:: AVAILABLE RECORDS

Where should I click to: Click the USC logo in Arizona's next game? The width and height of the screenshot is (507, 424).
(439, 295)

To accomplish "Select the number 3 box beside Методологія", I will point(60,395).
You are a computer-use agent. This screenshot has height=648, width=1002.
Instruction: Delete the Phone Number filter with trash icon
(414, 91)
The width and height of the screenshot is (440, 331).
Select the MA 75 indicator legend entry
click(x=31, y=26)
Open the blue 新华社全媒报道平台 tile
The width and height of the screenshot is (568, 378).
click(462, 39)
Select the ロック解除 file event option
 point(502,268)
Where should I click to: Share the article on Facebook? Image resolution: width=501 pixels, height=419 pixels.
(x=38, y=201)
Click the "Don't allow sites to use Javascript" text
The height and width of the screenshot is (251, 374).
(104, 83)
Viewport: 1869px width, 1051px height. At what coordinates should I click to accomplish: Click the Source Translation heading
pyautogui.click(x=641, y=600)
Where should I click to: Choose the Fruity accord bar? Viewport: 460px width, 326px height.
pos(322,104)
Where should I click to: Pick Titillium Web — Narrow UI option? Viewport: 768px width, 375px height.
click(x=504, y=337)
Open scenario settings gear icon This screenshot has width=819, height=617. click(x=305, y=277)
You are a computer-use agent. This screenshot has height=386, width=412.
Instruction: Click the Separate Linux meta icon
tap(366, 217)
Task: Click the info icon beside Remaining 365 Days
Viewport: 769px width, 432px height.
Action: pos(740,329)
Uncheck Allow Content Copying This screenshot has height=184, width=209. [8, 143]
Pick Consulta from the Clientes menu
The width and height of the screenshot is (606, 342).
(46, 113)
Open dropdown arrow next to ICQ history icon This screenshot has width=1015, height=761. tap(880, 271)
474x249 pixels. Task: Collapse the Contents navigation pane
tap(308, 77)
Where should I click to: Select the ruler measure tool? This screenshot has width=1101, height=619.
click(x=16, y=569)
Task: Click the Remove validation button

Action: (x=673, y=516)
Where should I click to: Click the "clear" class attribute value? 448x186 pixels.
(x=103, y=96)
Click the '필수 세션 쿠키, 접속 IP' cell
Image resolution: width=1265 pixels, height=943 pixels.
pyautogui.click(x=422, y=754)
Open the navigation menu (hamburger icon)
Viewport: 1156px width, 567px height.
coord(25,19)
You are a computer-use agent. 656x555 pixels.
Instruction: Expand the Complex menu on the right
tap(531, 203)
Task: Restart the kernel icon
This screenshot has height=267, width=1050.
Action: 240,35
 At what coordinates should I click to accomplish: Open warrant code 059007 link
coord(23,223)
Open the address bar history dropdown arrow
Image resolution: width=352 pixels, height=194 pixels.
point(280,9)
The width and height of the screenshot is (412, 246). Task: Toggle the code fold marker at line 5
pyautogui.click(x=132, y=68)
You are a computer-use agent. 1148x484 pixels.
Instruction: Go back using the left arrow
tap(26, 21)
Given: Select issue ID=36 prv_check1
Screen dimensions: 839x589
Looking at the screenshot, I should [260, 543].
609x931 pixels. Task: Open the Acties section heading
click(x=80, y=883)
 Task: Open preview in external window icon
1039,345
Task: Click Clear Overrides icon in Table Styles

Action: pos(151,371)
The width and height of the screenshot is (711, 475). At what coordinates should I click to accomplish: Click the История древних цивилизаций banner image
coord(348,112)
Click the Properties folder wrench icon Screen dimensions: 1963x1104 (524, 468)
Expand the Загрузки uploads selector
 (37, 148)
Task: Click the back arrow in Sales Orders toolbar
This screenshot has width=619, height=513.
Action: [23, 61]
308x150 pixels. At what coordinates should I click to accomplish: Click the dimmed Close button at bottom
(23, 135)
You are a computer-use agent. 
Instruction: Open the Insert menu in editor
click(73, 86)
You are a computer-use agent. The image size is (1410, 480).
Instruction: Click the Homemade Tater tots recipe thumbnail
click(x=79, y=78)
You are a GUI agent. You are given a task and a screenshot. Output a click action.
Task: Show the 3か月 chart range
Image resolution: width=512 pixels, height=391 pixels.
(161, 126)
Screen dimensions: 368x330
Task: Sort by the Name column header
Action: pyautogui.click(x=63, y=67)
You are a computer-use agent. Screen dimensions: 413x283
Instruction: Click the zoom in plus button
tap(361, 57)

::::

▶ [TO BE DONE] Express the records above as a JSON list of strings, with one string per line and blank lines left out.

▶ [SOLUTION BELOW]
[
  "Where should I click to: Click the USC logo in Arizona's next game? The width and height of the screenshot is (507, 424).",
  "(439, 295)",
  "To accomplish \"Select the number 3 box beside Методологія\", I will point(60,395).",
  "You are a computer-use agent. This screenshot has height=648, width=1002.",
  "Instruction: Delete the Phone Number filter with trash icon",
  "(414, 91)",
  "The width and height of the screenshot is (440, 331).",
  "Select the MA 75 indicator legend entry",
  "click(x=31, y=26)",
  "Open the blue 新华社全媒报道平台 tile",
  "The width and height of the screenshot is (568, 378).",
  "click(462, 39)",
  "Select the ロック解除 file event option",
  " point(502,268)",
  "Where should I click to: Share the article on Facebook? Image resolution: width=501 pixels, height=419 pixels.",
  "(x=38, y=201)",
  "Click the \"Don't allow sites to use Javascript\" text",
  "The height and width of the screenshot is (251, 374).",
  "(104, 83)",
  "Viewport: 1869px width, 1051px height. At what coordinates should I click to accomplish: Click the Source Translation heading",
  "pyautogui.click(x=641, y=600)",
  "Where should I click to: Choose the Fruity accord bar? Viewport: 460px width, 326px height.",
  "pos(322,104)",
  "Where should I click to: Pick Titillium Web — Narrow UI option? Viewport: 768px width, 375px height.",
  "click(x=504, y=337)",
  "Open scenario settings gear icon This screenshot has width=819, height=617. click(x=305, y=277)",
  "You are a computer-use agent. This screenshot has height=386, width=412.",
  "Instruction: Click the Separate Linux meta icon",
  "tap(366, 217)",
  "Task: Click the info icon beside Remaining 365 Days",
  "Viewport: 769px width, 432px height.",
  "Action: pos(740,329)",
  "Uncheck Allow Content Copying This screenshot has height=184, width=209. [8, 143]",
  "Pick Consulta from the Clientes menu",
  "The width and height of the screenshot is (606, 342).",
  "(46, 113)",
  "Open dropdown arrow next to ICQ history icon This screenshot has width=1015, height=761. tap(880, 271)",
  "474x249 pixels. Task: Collapse the Contents navigation pane",
  "tap(308, 77)",
  "Where should I click to: Select the ruler measure tool? This screenshot has width=1101, height=619.",
  "click(x=16, y=569)",
  "Task: Click the Remove validation button",
  "Action: (x=673, y=516)",
  "Where should I click to: Click the \"clear\" class attribute value? 448x186 pixels.",
  "(x=103, y=96)",
  "Click the '필수 세션 쿠키, 접속 IP' cell",
  "Image resolution: width=1265 pixels, height=943 pixels.",
  "pyautogui.click(x=422, y=754)",
  "Open the navigation menu (hamburger icon)",
  "Viewport: 1156px width, 567px height.",
  "coord(25,19)",
  "You are a computer-use agent. 656x555 pixels.",
  "Instruction: Expand the Complex menu on the right",
  "tap(531, 203)",
  "Task: Restart the kernel icon",
  "This screenshot has height=267, width=1050.",
  "Action: 240,35",
  " At what coordinates should I click to accomplish: Open warrant code 059007 link",
  "coord(23,223)",
  "Open the address bar history dropdown arrow",
  "Image resolution: width=352 pixels, height=194 pixels.",
  "point(280,9)",
  "The width and height of the screenshot is (412, 246). Task: Toggle the code fold marker at line 5",
  "pyautogui.click(x=132, y=68)",
  "You are a computer-use agent. 1148x484 pixels.",
  "Instruction: Go back using the left arrow",
  "tap(26, 21)",
  "Given: Select issue ID=36 prv_check1",
  "Screen dimensions: 839x589",
  "Looking at the screenshot, I should [260, 543].",
  "609x931 pixels. Task: Open the Acties section heading",
  "click(x=80, y=883)",
  " Task: Open preview in external window icon",
  "1039,345",
  "Task: Click Clear Overrides icon in Table Styles",
  "Action: pos(151,371)",
  "The width and height of the screenshot is (711, 475). At what coordinates should I click to accomplish: Click the История древних цивилизаций banner image",
  "coord(348,112)",
  "Click the Properties folder wrench icon Screen dimensions: 1963x1104 (524, 468)",
  "Expand the Загрузки uploads selector",
  " (37, 148)",
  "Task: Click the back arrow in Sales Orders toolbar",
  "This screenshot has width=619, height=513.",
  "Action: [23, 61]",
  "308x150 pixels. At what coordinates should I click to accomplish: Click the dimmed Close button at bottom",
  "(23, 135)",
  "You are a computer-use agent. ",
  "Instruction: Open the Insert menu in editor",
  "click(73, 86)",
  "You are a computer-use agent. The image size is (1410, 480).",
  "Instruction: Click the Homemade Tater tots recipe thumbnail",
  "click(x=79, y=78)",
  "You are a GUI agent. You are given a task and a screenshot. Output a click action.",
  "Task: Show the 3か月 chart range",
  "Image resolution: width=512 pixels, height=391 pixels.",
  "(161, 126)",
  "Screen dimensions: 368x330",
  "Task: Sort by the Name column header",
  "Action: pyautogui.click(x=63, y=67)",
  "You are a computer-use agent. Screen dimensions: 413x283",
  "Instruction: Click the zoom in plus button",
  "tap(361, 57)"
]